That is not reliable in the least, especially for a person that has no experience in working and/or testing gold, although a person with considerable experience may be able to identify brass or bronze. There are too many types of gold and copper alloys to make visual testing reliable, particularly if you encounter such alloys from industry. That is not good advice.



> practice, practice, practice.


Practice what? With what guidelines?



> it wont cost a thing to familiarize yourself with gold on all senses. ( some can smell it!)


The cost is in the mistakes made by ignorance. To suggest that a person practice that with which he has no knowledge makes no sense. Certainly no more sense than a person that can smell gold. That I'd have to see to believe. 

We are men of science, and rely on scientific methods, not witchcraft. 



> the last time i saw a copy of hokes book, they wanted two hundred and seventy five.
> thats a lot of clams to fork over for printed matter.


Do you understand refining techniques, or are you simply a gold merchant? Those that desire to learn refining must have that "printed matter" if they intend to succeed. Where else will they gain the needed knowledge?

The book is readily available for less than $75. There is no other source on the market that will teach the basics for that price, nor that well. 

I find it strange that you're so tight with money that is in another's pocket, when they risk losing far more than the value of the book that can teach them the things they must know in order to avoid buying valueless material. 



> i dont know if hokes book has been updated at all lately, but to my knowledge, the printing date is 1940. alot of info can and has been updated in the last 65 years.


Are you suggesting that gold and silver have changed in the past 65 years? The procedures outlined in Hoke's book work, and work perfectly well. The home refiner isn't likely to progress beyond the basics of refining, if for no other reason, there isn't need. The instructions provided by Hoke in her book are perfectly suited to a person trying to learn, and will likely become the method of operation even after greater knowledge comes available. That was certainly true in my case, and I refined for more than 20 years, thousands of ounces. The quality of the end product from Hoke's procedures rivals that of industry, and it is accomplished without a huge expenditure. You, sir, are providing a terrible disservice to people with your poorly directed comments. 



> it was much easier, not to mention cheaper to buy supplies in 1940 than it is now.
> happy hunting to all


Gold was also $35/ounce. Time has changed only the numbers. The chemistry of gold, as far as the home refiner is concerned, remains unchanged. None of your comments make sense. 

I have no disagreement with your advice to practice testing and other procedures, but a person with no clue has nothing to practice.
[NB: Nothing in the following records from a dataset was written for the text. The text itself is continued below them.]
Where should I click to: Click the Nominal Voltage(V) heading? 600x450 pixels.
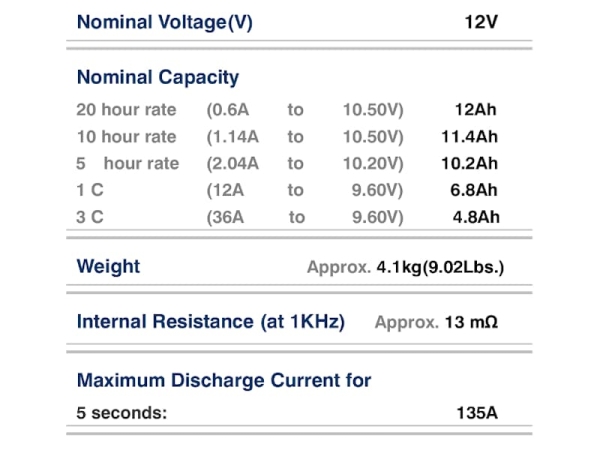pyautogui.click(x=165, y=22)
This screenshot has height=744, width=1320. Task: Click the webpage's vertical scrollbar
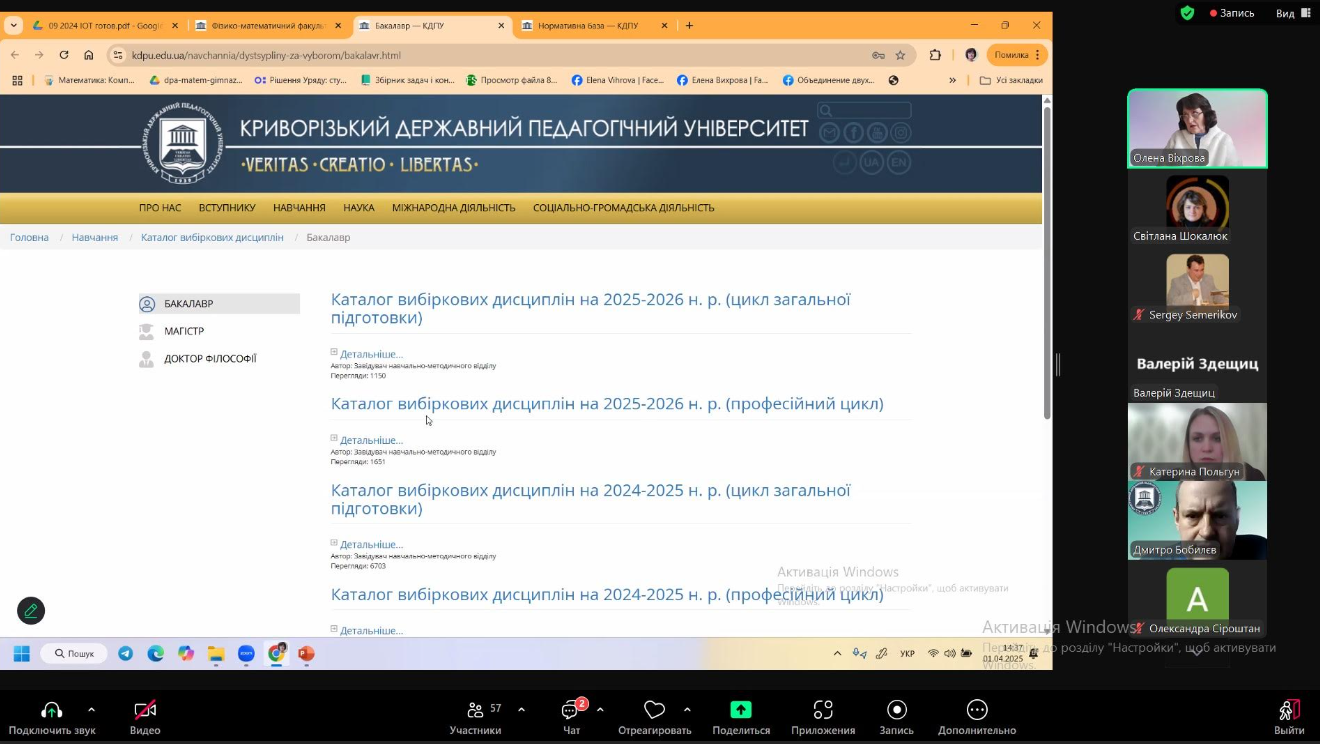(x=1047, y=300)
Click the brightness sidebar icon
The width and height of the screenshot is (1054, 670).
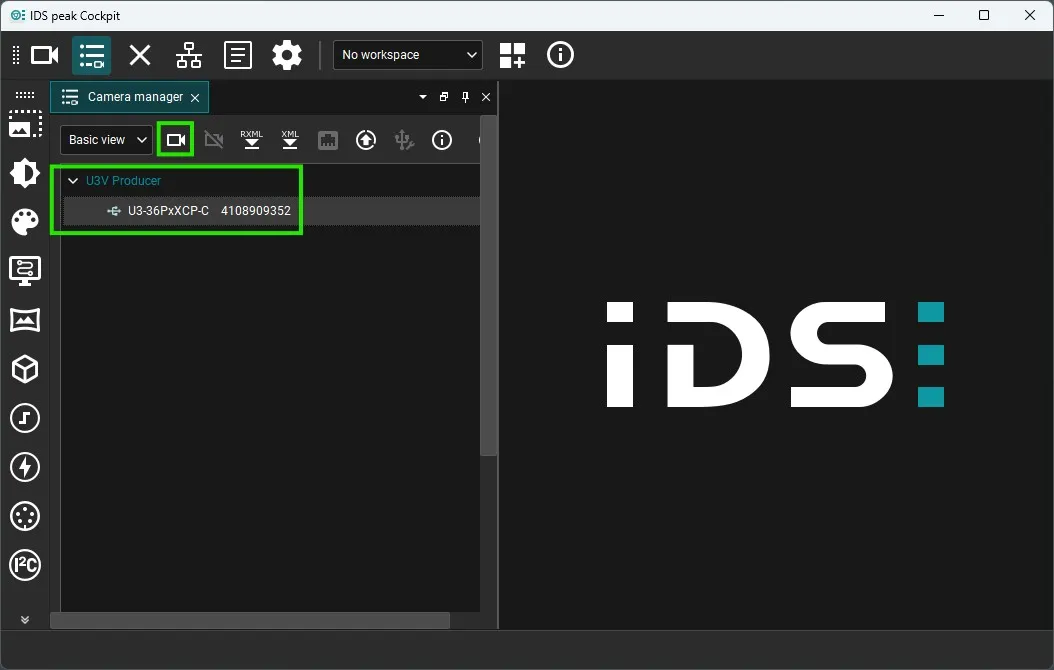pos(25,173)
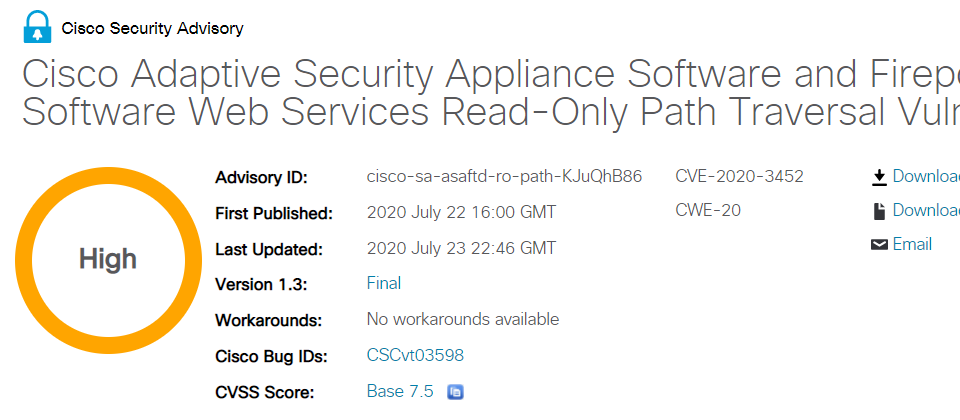Click the Cisco Security Advisory header label
This screenshot has width=960, height=420.
pyautogui.click(x=152, y=28)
Unless you're willing to spend time with each individual, teaching him/her the things they need to know about testing and refining so they can, indeed, practice, I think you should not be discouraging them from buying the one book that can take the place of a live tutor. There are no others that will carry the beginning refiner through the essentials in the way Hoke does. 

Readers will be well served to ignore your comments. 

Harold


----------



## calgoldrecyclers (Mar 31, 2008)

Harold,
after reading your post, i am inclined to think you should follow your own quotation: "fools (sic) like yourself, always have to say something".
right?
you are always quick to tell everyone to buy hokes book. 
why dont you try helping. if you have nothing to say on the matter, other than to buy hokes book, why bother?
you are not unlike an idiot savant. ( you have your moments- albeit, few and far far in between)
for the record, i am CERTAINLY CONCERNED about everyone elses pockets, because i dont like spending more than i absolutely need to. 
the advice you do give, is cryptically vague, at best. what gives?
are you trying to be difficult?
are you trying to be educated? ( t'aint werkin')


----------



## JustinNH (Mar 31, 2008)

Hey all,

Thanks again for all the replies- but Imnot trying to start an arguement here... just trying to figure out what Gold toned is 

Im not that new at it that I dont know the difference between bronze and brass vs. gold. But as Harold said, there are so many alloys that It is hard to tell from looking at them. I did buy all the stuff the thrift store had, since it was so cheap (you can even get a good suit there for 10 dollars haha) with the hopes of testing it to learn what looks like what. 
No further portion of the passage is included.